Look for "will" in the material below and show each line that contains it.

(EXERCISE INPUT Opens)

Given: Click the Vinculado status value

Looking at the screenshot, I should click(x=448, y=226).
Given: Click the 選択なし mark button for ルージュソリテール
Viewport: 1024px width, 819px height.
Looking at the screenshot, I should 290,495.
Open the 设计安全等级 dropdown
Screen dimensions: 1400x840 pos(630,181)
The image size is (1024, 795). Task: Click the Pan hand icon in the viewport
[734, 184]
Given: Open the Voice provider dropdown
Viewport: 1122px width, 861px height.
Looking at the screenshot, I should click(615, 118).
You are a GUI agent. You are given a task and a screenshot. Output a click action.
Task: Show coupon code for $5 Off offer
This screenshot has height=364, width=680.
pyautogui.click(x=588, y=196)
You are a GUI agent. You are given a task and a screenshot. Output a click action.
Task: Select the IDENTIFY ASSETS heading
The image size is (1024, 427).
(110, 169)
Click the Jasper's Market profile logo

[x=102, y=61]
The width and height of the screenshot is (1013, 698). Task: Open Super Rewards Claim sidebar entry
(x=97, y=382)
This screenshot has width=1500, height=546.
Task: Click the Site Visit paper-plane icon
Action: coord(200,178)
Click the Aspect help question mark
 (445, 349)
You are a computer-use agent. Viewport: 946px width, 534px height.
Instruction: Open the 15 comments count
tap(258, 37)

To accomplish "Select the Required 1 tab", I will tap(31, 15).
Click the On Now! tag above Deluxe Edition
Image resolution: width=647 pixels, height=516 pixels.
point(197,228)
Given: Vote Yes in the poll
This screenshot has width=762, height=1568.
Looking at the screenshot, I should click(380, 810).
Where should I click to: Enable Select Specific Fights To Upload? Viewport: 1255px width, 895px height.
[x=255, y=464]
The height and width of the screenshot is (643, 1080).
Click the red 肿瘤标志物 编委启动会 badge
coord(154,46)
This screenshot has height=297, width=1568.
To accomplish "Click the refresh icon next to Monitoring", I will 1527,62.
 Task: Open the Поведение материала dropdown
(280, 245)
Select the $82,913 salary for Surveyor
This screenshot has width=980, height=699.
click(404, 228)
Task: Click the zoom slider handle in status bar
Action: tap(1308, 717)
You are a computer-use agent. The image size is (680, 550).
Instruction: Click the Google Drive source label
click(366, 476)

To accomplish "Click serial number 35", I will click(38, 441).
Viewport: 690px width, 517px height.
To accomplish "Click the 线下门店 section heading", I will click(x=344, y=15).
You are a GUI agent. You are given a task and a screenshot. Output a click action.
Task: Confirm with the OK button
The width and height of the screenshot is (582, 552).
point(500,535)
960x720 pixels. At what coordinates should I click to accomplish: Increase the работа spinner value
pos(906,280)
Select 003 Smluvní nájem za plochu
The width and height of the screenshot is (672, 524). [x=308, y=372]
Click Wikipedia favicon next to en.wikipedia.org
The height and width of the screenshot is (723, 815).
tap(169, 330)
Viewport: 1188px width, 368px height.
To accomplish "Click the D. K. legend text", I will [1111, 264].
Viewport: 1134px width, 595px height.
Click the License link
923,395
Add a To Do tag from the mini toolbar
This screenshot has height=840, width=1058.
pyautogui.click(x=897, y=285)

(EXERCISE INPUT Closes)

REPLY TO THE TASK:
To accomplish "Select the Required 1 tab", I will tap(31, 15).
To accomplish "Click the refresh icon next to Monitoring", I will 1527,62.
To accomplish "Click serial number 35", I will click(38, 441).
To accomplish "Click the 线下门店 section heading", I will click(x=344, y=15).
To accomplish "Click the D. K. legend text", I will [1111, 264].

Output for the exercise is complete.